Class of 2013: Graduates With a Story to Tell

May 16, 2013Bookmark and Share
Commencement 2013

They’ve written final papers and taken final exams. The Ph.D. students have defended their dissertations. Now they’re waiting to hear President Lee C. Bollinger proclaim that they have been “admitted to the degree for which you have qualified” at University Commencement on May 22.

More than 14,000 graduates from 18 of Columbia’s schools and affiliates will be awarded degrees as the 2012-2013 academic year concludes, including those who completed degree requirements in October and February. That night, from dusk until after midnight, the spire of the Empire State Building will be lit in blue and white in honor of Columbia’s graduates.

A 63-year age difference separates the oldest and youngest graduates. At one end is the 83-year-old getting the Ph.D. he started in the 1950s. The youngest, who will earn a B.A. in economics and mathematics, turns 20 in June.

This year’s degree candidates come from more than 100 different countries.
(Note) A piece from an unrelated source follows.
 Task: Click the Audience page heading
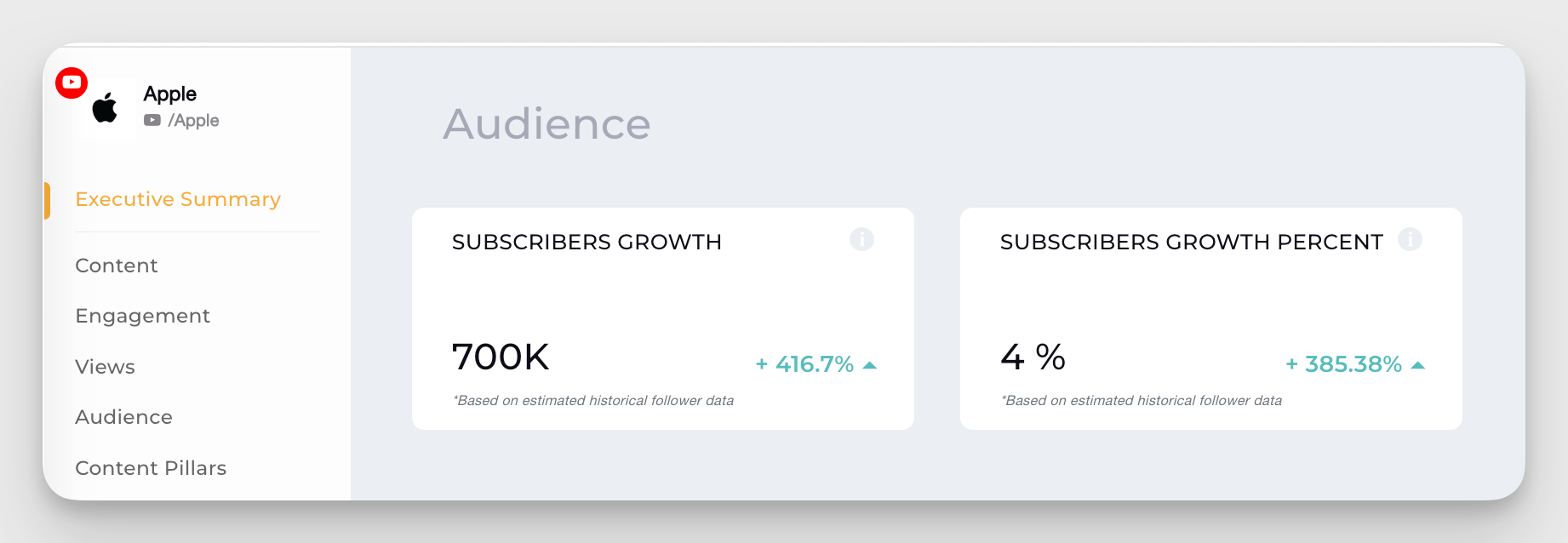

Of some 1,700 international students graduating, Columbia Business School has the most international graduates, with 282. And a total of about 120 veterans will be graduating from Columbia, 63 from the School of General Studies alone.

President Bollinger will give the Commencement address, but individual school graduations will feature Tony-award winning playwright Terrence McNally (CC’60), whose work includes Kiss of the Spiderwoman and Ragtime, at Columbia College Class Day; Preet Bharara (LAW’93), U.S. Attorney for the Southern District of New York, at Columbia Law School; ABC News anchor George Stephanopoulos (CC’82) at the School of International and Public Affairs; and Grammy Award-winning musician and artist David Byrne at the School of the Arts. The University also will confer seven honorary degrees, honor ten alumni medalists for service to the University and recognize five professors with Presidential Awards for excellence in teaching.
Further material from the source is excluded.